Don't take anything a yoga teacher tells you as gospel: check it out. The advice is well intentioned, but you are flying your plane. If the advice or directions do not work for you, don't follow it. You are unique. Your teacher will never know you as well as you will know yourself. Her advice is guidance, but it is not a commandment from God. Beware of dogma no matter which expert is delivering it to you. How to know if the advice doesn't work for you? Consider it, try it, but pay attention: pain is often a great signal that something isn't right. If it is not right for you, ask for options.

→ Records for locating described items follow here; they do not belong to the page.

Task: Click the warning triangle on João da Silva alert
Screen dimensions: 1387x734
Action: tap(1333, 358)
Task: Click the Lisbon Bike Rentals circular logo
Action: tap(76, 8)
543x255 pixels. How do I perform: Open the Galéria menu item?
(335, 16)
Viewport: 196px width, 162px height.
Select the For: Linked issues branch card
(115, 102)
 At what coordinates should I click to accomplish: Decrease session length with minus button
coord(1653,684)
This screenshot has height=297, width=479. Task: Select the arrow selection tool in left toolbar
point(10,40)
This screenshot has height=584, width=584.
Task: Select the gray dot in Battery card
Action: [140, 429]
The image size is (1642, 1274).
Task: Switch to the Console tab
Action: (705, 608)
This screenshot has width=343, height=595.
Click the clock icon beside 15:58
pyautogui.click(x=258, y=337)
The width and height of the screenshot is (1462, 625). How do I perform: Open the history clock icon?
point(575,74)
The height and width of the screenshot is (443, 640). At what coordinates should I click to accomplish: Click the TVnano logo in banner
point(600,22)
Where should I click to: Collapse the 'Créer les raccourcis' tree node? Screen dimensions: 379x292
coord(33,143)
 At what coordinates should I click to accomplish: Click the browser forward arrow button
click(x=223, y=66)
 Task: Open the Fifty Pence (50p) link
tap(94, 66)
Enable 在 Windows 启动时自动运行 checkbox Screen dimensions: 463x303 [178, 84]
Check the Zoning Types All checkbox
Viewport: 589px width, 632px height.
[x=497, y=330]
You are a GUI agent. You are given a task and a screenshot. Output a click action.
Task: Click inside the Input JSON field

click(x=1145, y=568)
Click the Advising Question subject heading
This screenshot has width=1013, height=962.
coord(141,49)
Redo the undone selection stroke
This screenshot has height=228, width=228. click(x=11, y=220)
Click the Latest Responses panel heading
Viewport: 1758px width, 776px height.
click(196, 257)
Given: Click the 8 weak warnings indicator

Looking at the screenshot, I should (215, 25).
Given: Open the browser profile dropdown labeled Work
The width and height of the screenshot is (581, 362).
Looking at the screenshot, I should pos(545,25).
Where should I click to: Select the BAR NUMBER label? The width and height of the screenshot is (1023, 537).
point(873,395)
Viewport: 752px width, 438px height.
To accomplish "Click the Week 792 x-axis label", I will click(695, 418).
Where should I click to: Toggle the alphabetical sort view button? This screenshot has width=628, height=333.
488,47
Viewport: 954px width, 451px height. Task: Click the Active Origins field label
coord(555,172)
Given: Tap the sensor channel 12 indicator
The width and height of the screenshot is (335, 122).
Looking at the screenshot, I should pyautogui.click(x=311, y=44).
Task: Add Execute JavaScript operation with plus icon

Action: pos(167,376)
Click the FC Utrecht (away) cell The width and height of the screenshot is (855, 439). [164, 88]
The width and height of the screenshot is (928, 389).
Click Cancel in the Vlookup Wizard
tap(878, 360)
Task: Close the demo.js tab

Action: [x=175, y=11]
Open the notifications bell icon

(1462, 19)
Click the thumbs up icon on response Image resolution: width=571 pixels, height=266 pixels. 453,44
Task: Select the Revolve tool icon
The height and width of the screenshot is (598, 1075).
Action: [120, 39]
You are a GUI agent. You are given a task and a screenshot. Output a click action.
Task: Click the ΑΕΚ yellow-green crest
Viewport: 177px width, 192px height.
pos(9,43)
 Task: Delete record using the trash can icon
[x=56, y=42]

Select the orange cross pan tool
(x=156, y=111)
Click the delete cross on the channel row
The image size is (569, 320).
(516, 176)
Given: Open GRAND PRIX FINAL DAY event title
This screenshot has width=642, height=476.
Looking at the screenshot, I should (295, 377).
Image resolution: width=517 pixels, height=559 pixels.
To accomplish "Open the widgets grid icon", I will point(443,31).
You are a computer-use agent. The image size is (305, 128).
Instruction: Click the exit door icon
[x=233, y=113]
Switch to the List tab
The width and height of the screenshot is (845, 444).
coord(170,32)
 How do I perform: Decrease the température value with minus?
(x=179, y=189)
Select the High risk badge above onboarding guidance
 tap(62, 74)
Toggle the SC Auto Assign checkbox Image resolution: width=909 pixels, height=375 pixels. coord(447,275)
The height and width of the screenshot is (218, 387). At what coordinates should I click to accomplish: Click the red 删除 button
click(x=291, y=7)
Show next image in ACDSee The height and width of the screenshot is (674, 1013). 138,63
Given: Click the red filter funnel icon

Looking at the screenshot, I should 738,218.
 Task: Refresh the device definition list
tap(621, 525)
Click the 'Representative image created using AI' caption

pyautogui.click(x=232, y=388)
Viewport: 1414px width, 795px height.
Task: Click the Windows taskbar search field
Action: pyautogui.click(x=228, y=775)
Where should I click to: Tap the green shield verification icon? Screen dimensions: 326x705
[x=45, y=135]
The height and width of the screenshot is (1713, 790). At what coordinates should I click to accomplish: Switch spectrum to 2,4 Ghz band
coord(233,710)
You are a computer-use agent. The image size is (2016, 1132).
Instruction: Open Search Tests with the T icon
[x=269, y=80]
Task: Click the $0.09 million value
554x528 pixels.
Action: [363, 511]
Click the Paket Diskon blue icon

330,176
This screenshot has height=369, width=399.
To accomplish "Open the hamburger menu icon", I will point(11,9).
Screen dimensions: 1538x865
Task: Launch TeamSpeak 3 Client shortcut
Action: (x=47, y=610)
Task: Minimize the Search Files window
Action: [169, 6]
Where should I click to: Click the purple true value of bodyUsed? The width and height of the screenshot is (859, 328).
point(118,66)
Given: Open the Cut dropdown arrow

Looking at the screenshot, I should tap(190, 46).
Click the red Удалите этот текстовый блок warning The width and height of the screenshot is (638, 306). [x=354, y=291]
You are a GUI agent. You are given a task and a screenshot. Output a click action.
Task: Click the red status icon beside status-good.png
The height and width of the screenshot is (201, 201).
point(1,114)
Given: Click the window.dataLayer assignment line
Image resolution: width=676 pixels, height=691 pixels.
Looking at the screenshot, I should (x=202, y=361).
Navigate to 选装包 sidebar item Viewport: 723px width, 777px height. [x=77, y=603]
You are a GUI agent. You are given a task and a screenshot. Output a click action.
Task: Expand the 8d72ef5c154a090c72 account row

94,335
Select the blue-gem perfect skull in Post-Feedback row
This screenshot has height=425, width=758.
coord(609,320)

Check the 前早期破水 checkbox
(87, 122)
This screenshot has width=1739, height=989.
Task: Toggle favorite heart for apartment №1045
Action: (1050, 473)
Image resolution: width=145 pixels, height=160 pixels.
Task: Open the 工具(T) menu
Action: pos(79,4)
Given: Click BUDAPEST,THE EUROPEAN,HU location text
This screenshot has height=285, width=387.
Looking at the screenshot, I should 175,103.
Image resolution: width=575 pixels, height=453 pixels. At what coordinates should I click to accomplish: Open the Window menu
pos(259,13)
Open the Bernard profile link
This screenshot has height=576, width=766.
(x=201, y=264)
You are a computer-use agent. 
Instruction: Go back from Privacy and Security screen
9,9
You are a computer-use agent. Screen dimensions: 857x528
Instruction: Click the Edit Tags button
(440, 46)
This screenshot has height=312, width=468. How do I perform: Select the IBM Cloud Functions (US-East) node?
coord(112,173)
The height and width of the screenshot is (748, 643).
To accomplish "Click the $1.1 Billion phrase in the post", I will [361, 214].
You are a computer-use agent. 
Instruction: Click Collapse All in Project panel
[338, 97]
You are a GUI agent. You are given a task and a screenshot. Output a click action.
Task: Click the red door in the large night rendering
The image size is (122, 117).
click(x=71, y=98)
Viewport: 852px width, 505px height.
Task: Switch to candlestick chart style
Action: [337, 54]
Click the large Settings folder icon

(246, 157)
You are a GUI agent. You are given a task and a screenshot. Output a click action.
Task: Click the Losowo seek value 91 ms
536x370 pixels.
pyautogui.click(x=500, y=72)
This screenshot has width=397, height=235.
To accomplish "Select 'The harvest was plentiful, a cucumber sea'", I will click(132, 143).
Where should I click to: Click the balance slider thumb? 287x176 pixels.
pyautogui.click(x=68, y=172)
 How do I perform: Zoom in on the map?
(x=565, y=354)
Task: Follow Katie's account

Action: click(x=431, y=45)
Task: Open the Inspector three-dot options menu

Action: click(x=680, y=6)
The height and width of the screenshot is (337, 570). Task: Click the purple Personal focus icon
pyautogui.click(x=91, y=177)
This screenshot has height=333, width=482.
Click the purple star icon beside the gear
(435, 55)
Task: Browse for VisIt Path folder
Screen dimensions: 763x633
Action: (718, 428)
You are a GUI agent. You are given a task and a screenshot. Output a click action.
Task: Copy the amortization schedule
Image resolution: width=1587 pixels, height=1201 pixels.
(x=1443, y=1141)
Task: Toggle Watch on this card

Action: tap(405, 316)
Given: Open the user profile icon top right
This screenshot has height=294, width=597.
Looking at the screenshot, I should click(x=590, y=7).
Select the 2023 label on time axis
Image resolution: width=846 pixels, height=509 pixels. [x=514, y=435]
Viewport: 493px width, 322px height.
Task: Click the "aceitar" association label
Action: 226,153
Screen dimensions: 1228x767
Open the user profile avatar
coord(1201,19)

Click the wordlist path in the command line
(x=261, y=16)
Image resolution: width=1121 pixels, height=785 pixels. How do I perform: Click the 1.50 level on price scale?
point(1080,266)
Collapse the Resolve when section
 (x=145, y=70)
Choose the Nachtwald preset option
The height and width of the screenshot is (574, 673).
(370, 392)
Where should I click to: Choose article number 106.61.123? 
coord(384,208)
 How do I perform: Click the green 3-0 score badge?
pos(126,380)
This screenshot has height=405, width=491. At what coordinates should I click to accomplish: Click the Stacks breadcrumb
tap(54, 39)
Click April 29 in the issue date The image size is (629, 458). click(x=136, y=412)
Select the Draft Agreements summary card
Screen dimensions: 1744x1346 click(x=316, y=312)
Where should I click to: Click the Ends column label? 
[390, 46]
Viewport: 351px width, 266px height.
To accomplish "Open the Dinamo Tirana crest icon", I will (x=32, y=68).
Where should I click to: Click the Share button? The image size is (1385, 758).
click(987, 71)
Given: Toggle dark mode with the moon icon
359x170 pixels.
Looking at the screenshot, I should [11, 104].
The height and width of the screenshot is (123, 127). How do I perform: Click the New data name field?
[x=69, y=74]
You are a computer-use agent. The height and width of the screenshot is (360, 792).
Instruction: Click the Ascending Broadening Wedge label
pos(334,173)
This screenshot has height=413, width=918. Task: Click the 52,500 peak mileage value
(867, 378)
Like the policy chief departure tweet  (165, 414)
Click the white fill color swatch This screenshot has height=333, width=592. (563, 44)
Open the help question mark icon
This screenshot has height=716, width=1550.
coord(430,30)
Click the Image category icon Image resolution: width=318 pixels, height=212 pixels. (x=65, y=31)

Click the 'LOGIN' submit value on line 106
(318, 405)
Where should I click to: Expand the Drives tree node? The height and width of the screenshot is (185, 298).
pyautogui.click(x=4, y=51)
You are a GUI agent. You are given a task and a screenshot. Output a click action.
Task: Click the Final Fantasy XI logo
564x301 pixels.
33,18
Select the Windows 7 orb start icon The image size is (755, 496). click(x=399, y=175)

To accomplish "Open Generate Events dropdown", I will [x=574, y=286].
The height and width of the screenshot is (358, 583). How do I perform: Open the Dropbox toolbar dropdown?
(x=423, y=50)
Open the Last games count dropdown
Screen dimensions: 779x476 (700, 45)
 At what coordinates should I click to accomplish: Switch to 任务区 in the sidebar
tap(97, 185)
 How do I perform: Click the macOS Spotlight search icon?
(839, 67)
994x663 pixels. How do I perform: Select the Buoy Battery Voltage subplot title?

I believe that the role of a good teacher is to help the student recognize the warning signs, the danger signals, the little tweaks before they become big tweaks. Certainly, a bad teacher could give directions that are extremely dangerous for many students, but it is up to the student to decide whether they will do what any teacher says. You are flying the plane: if you decide to give up control of the plane, remember that the person you are putting in charge of your life is not on the plane with you! I would be very sure that I can trust that person before I took my hands off the steering wheel. You do not need to have blind trust in your yoga teacher, your lawyer or your doctor. You are allowed to test out what they are recommended before complying with their instructions. You don't have to be mean or nasty about it, but as the Buddha once said, "Put no head above your own."
I hope your experience doesn't put you off Yin Yoga forever. I would encourage to look at the whole story and work out for yourself what caused your injury. Perhaps it was the yoga, but maybe it was only one particular posture or one particular approach to that one pose that was problematic for you. Assigning blame to the teacher or the practice of Yin Yoga may be an easy thing to do, but the result may be that you never do Yin Yoga ever again, and that would deny you many of the benefits this practice has to offer. If you re-evaluate the whole story of your injury, both the proximal and distal causes, you may come to some deeper understanding of the cause, and the lessons you learn may help you live your life more skillfully in the future.